Mizmor & Dross Split

Mizmor/Dross

Running a website like Black Metal & Brews means I often get to rejoice in the thrill of discovery. New artists and new ideas are a delight for me. However, without old favorites and standards to turn to for consistent quality, the stream of new blood would mean so much less. Watching new promise turn into familiar fare is a wonderful experience, and the announcement of a split between Mizmor and Dross is a dream for me. I’ve watched Mizmor sprout from a project whispered about on twitter and Facebook between doom aficionados into a band whose releases sell out on the artist’s name alone. Similarly, Dross has been building its name for a while now and as the project of the mighty Cloister Recordings’ current label head, it’s great to see them reaching a broader audience. With one track each, these two bands make great use of this split to display exactly why they’re relevant. It’s a bond of friendship and professionalism that I’d like to see more of in the heavy metal community.

Mizmor’s contribution marks the third in a trilogy of splits with the song “IX – Crestfallen Usurper.” This track is an interesting one in many ways, marking much more of a black metal influence than past Mizmor releases, yet still retaining the trademark walls of doom that have made this project such a force in the underground. It’s worth noting here that this is A.L.N.’s own recording work, with mixing done by a professional sound engineer, and the artist’s involvement in the process makes for crisp clarity of vision.  At over fifteen minutes in length, the song washes over the listener with a depth that takes root somewhere inside the mind, slowly blossoming with sorrow and ferocity like the rage of a captured and defeated animal. The song’s title hints that these may be the last thoughts of an intended ruler whose failed coup has left them facing death, but it’s not certain. Regardless of intent, the manic pacing of the song’s initial moments and the trudging to which they lead make for a pummeling that stands as strong as anything in Mizmor’s already weighty catalog. The only downside to loving Mizmor is the knowledge that, as the project of just one member, it’s unlikely such compelling music will ever be performed in front of a live audience. As the song swirls out of existence with delicate finger-plucked acoustic guitars over a backdrop of feedback, it’s hard to imagine the song being followed, but Dross is as complementary as any artist could be.
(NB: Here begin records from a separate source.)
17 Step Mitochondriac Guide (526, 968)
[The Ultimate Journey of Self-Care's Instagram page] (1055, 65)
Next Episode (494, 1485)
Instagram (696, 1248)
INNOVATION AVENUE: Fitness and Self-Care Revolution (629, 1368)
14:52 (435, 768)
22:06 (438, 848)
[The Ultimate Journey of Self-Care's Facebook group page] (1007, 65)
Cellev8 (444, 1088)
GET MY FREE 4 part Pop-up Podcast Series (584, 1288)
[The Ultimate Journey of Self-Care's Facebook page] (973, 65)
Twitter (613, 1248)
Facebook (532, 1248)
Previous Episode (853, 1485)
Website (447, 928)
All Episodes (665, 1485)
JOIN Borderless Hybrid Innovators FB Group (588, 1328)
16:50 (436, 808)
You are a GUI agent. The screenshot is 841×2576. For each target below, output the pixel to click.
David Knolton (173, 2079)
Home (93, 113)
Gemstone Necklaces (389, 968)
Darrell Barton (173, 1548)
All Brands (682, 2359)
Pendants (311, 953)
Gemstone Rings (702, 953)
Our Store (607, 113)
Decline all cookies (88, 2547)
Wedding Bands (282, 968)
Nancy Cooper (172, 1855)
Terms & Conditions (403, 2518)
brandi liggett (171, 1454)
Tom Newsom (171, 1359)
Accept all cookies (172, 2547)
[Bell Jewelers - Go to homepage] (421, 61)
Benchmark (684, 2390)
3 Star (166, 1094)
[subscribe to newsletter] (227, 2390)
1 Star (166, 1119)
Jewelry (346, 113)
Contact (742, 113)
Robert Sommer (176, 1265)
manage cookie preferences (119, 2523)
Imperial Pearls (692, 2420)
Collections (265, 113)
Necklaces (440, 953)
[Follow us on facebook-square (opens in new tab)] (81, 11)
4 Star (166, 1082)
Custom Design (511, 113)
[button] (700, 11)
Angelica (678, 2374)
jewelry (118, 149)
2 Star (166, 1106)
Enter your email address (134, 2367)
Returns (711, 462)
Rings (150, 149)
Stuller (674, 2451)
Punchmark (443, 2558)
With “Verdant,” Dross makes its own mark quite clearly. At just under fourteen minutes, this song is equally adventurous but in its own unique manner. With guitar tone that begs for sustained notes, Dross could easily impress by simply hitting chords and letting the song’s building introduction last forever, but the band is creative and instead uses these elements tastefully, allowing them to grow toward something even more captivating. “Verdant” spends much of its time at the same pace, just plodding onward and allowing the atmosphere to become thicker and more full, utilizing repetition to great effect. Rather than being a dull experience, the hazy vocals and massive guitars play together nicely until the eight minute mark when things reach a more subdued, yet highly ominous point. Dross finds its greatest strength in minimalist approaches, allowing empty space and restraint to create tension. The anticipatory thrill could be its own reward here, but the kick when Dross brings it all back home is absolutely worth it.

This split is available both directly from A.L.N. and Cloister Recordings itself. With only 150 copies in existence, these won’t last long, especially since there are two slightly different editions, each with a unique wax seal and label for either Cloister or ALN. For those with a preference toward vinyl, this will see a broader release through Pesanta Urfolk down the line, so keep an eye out.